● Material for this exercise

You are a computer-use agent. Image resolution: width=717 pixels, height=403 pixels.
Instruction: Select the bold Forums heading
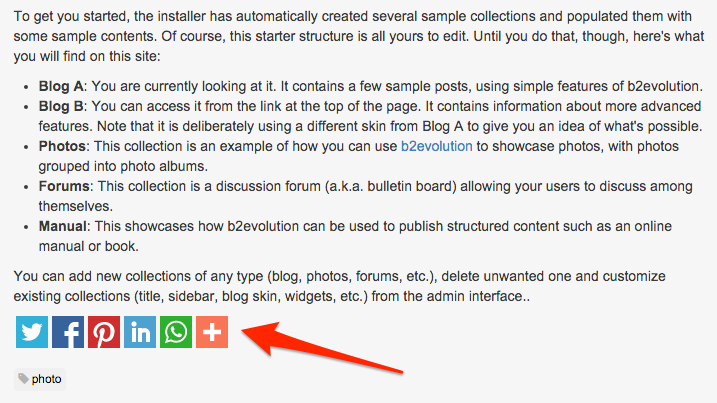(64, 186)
...
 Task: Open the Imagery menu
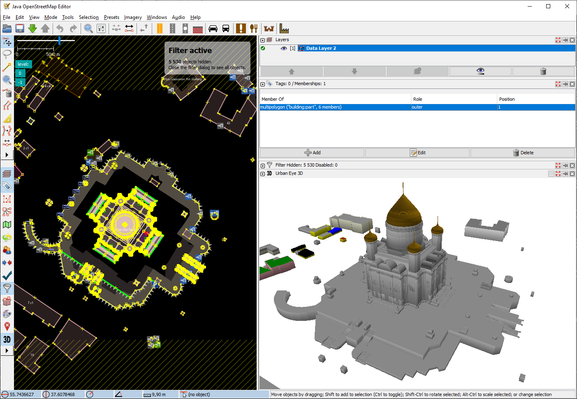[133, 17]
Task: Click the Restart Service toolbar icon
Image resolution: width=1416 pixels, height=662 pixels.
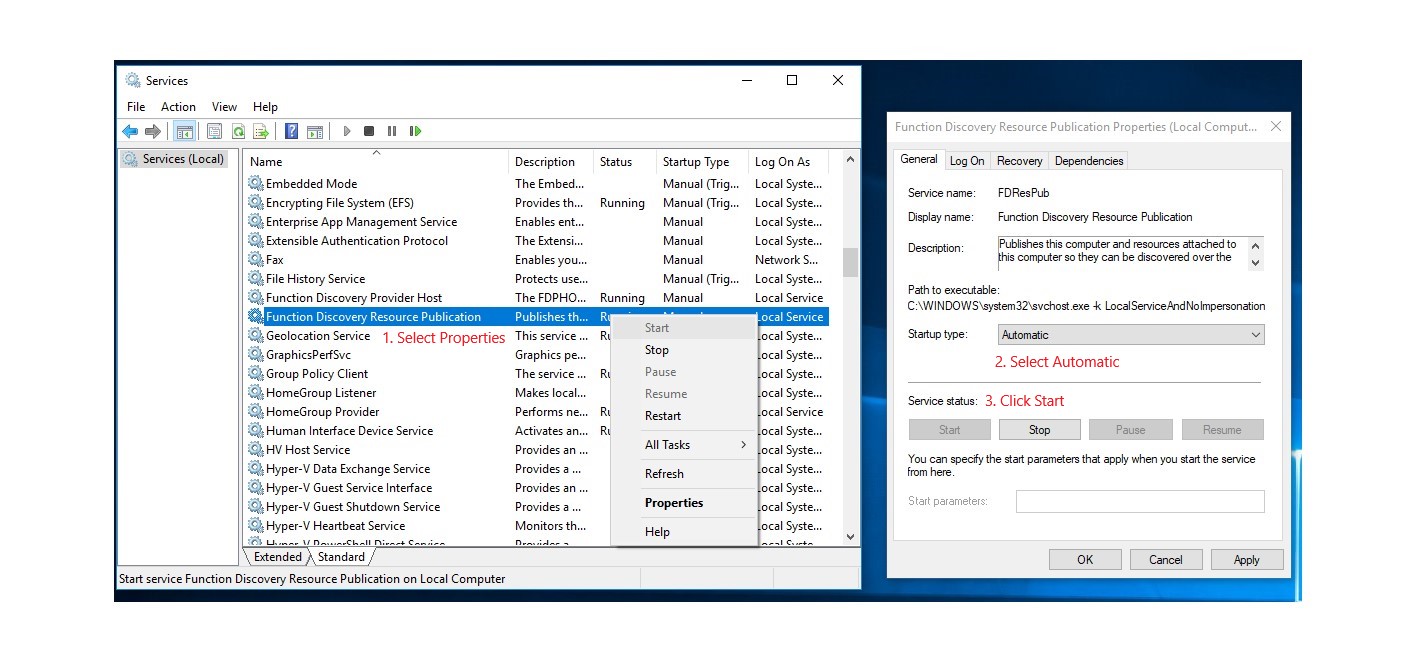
==
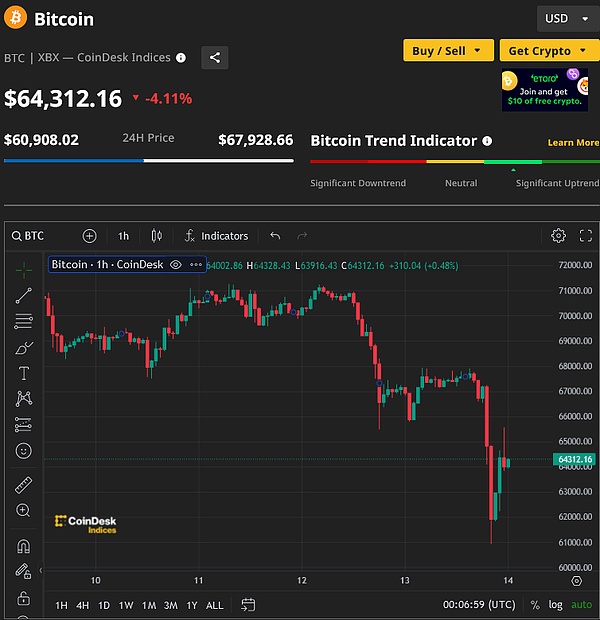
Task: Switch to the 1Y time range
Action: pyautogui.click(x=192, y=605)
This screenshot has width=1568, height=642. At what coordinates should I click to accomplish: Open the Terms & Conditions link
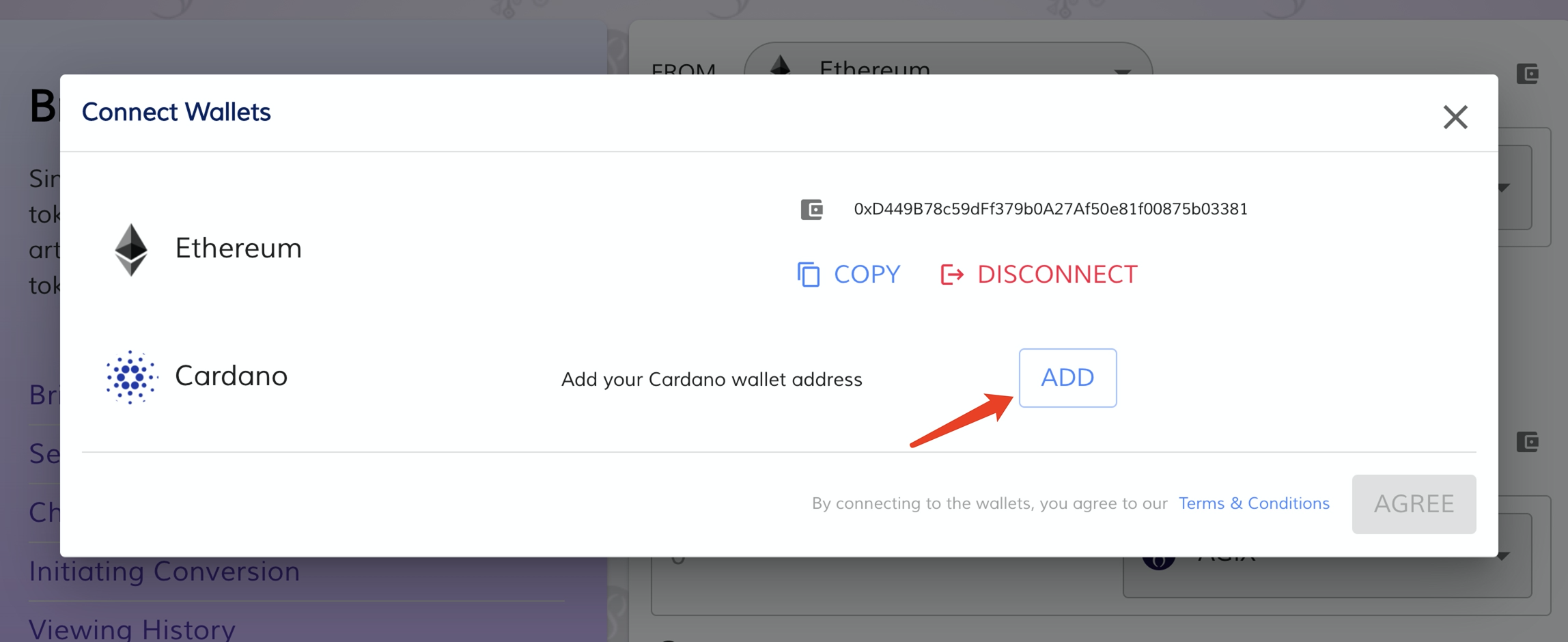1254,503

● Task requirements
Write out exactly the lines above between the line with "Task: Click the Restart Service toolbar icon" and the line with "Image resolution: width=1416", inclusive, and nothing beyond them.

● Problem solution
Task: Click the Restart Service toolbar icon
Image resolution: width=1416 pixels, height=662 pixels.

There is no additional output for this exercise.